In summary, we confirm an association between ataxin 2 polyQ repeat expansions and increased risk for ALS by analyzing a large population of European ALS patients and controls. In contrast to our initial study for ALS patients and controls from North America (19), where the statistically significant cutoff is polyQ length ≥ 27Q, the cutoff for this population was >30Q. Our studies support the hypothesis that ataxin 2 contributes to ALS. Future studies will be aimed at defining the mechanisms by which intermediate-length ataxin 2 polyQ expansions contribute to ALS pathogenesis.

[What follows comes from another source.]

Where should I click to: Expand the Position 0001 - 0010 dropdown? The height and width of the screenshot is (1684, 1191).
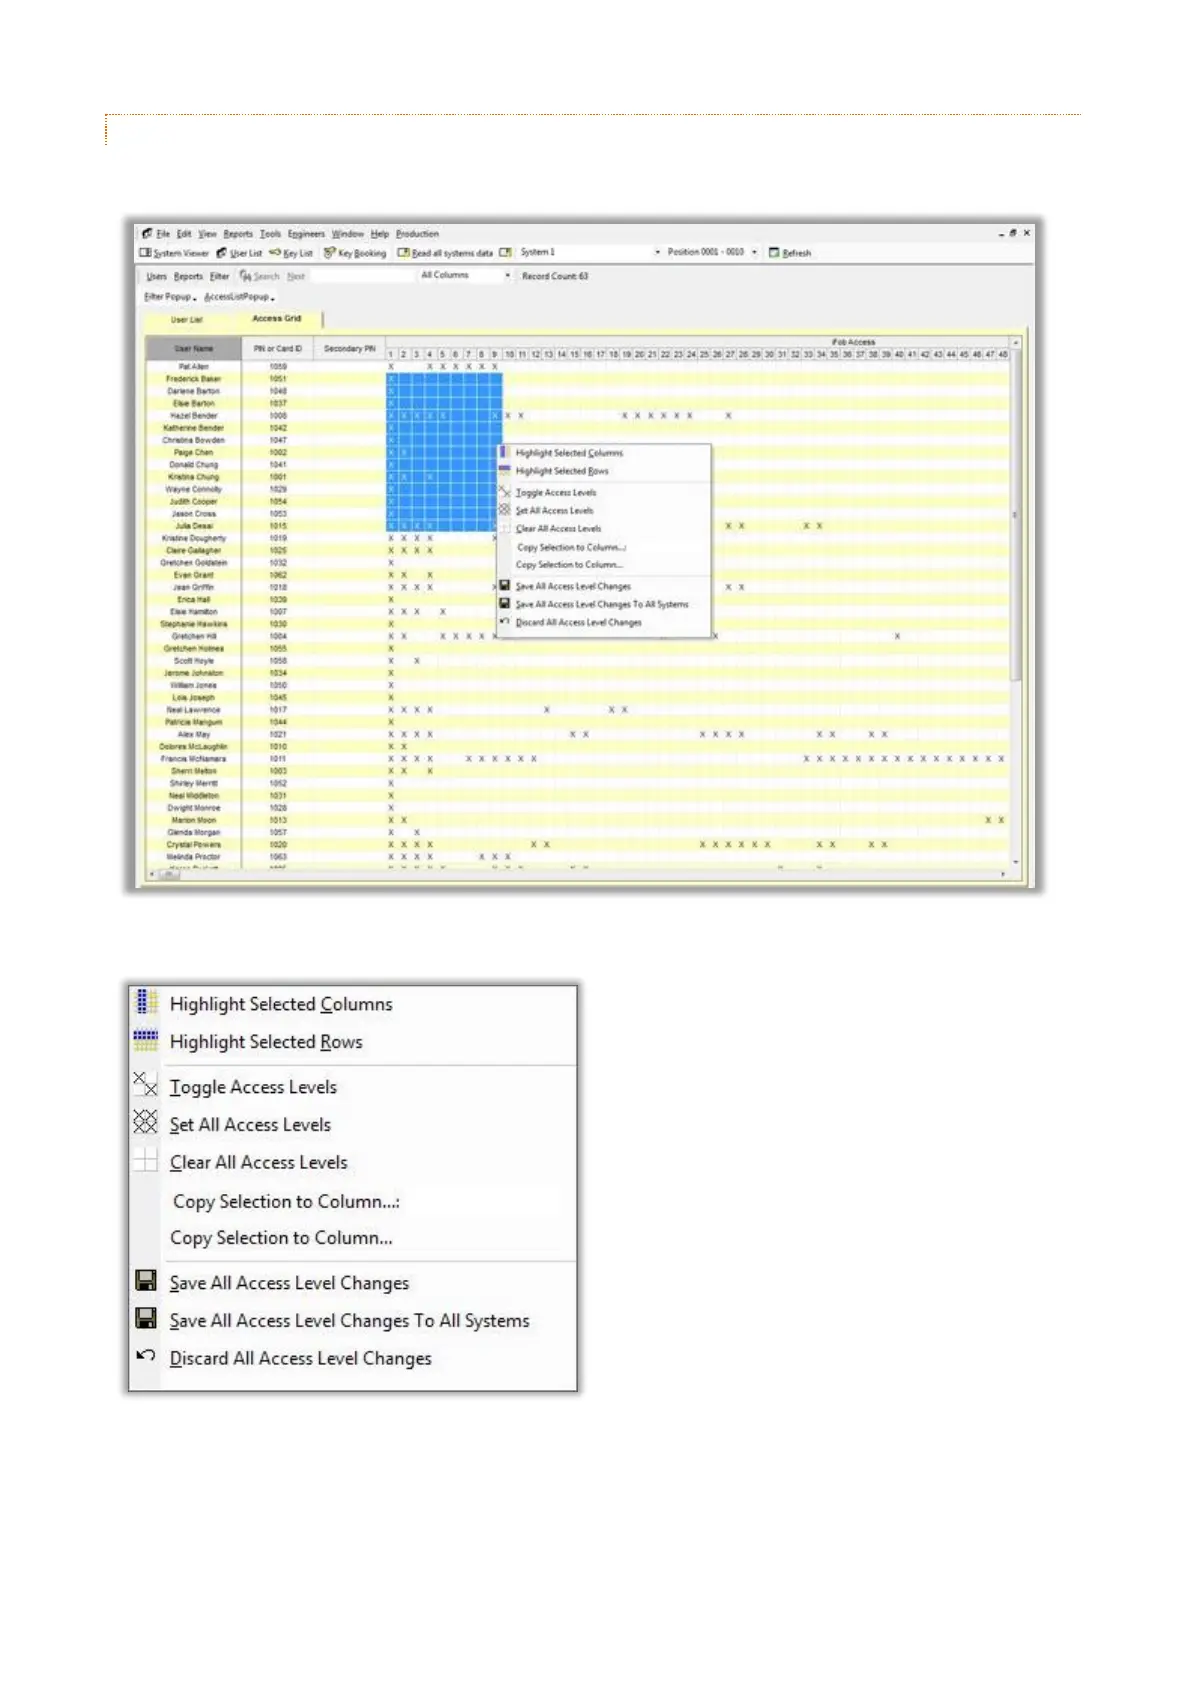pos(754,252)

ALS patients and control samples

With written informed consent, blood samples were obtained from 400 patients diagnosed with FALS [Sweden (184 patients), Germany (57), Switzerland (49), Finland (37), Norway (20), Denmark (28), Portugal (23) and Iceland (2)] and 894 patients diagnosed with SALS [Sweden (658), Switzerland (236); 389 females and 505 males]. The mean age of onset was 56.7 years for the FALS cases and 59.9 years for the SALS cases. All patients were diagnosed according to standard criteria at specialized ALS clinics in Europe (21). The patient cohort was compared with 679 controls matched for age and gender. These were either spouses of patients or healthy blood donors. The study was approved by the institutional ethical review boards in each country.

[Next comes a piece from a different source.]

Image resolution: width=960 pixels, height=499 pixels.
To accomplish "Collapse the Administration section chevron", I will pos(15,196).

PolyQ repeat size determination in ALS patients and controls

We amplified ataxin 2 CAG repeats from individual samples by polymerase chain reaction (PCR). PCR primers used for amplification were designed to amplify the CAG repeat region of human Ataxin-2 (bp 442–598). The 5′ primer was SCA2-A6FAMnew: 5′-CCC CGC CCG GCG TGC GAG CCG GTG TAT G-3′ (modified with the 6FAM fluorophor into PCR). The 3′ primer was SCA2-B: 5′-CGG GCT TGC GGA CAT TGG-3′. PCR cycles were as follows: 2 min at 94°C, 35 cycles (1 min at 94°C, 1 min at 60°C, 1 min at 72°C), and 5 min at 72°C. PCR products were mixed with Liz-500 size standard (Applied Biosystems) and were processed for size determination on an ABI3730 sequencer. The size of the repeats was determined with GeneMapper™ 4.0 software (Applied Biosystems).

Statistical analysis

Two-tailed Fisher's exact tests were used to evaluate genetic association between intermediate-length Ataxin-2 repeats and ALS.


This work was supported by National Institutes of Health Director's New Innovator Award 1DP2OD004417 to A.D.G., National Institutes of Health grant 1R01NS065317 to A.D.G., and a grant from the Robert Packard Center for ALS Research at Johns Hopkins to A.D.G. A.D.G. is a Pew Scholar in the Biomedical Sciences, supported by The Pew Charitable Trusts. This project has been generously supported by the Swedish Brain Research Foundation, the Hållstens Research Foundation, the Swedish Medical Society, the Swedish Research Council and the Swedish Association for the Neurologically Disabled. The funders had no role in study design, data collection and analysis, decision to publish or preparation of the manuscript.


We are indebted to the patients and their families for their participation in this project.

Conflict of Interest statement. None declared.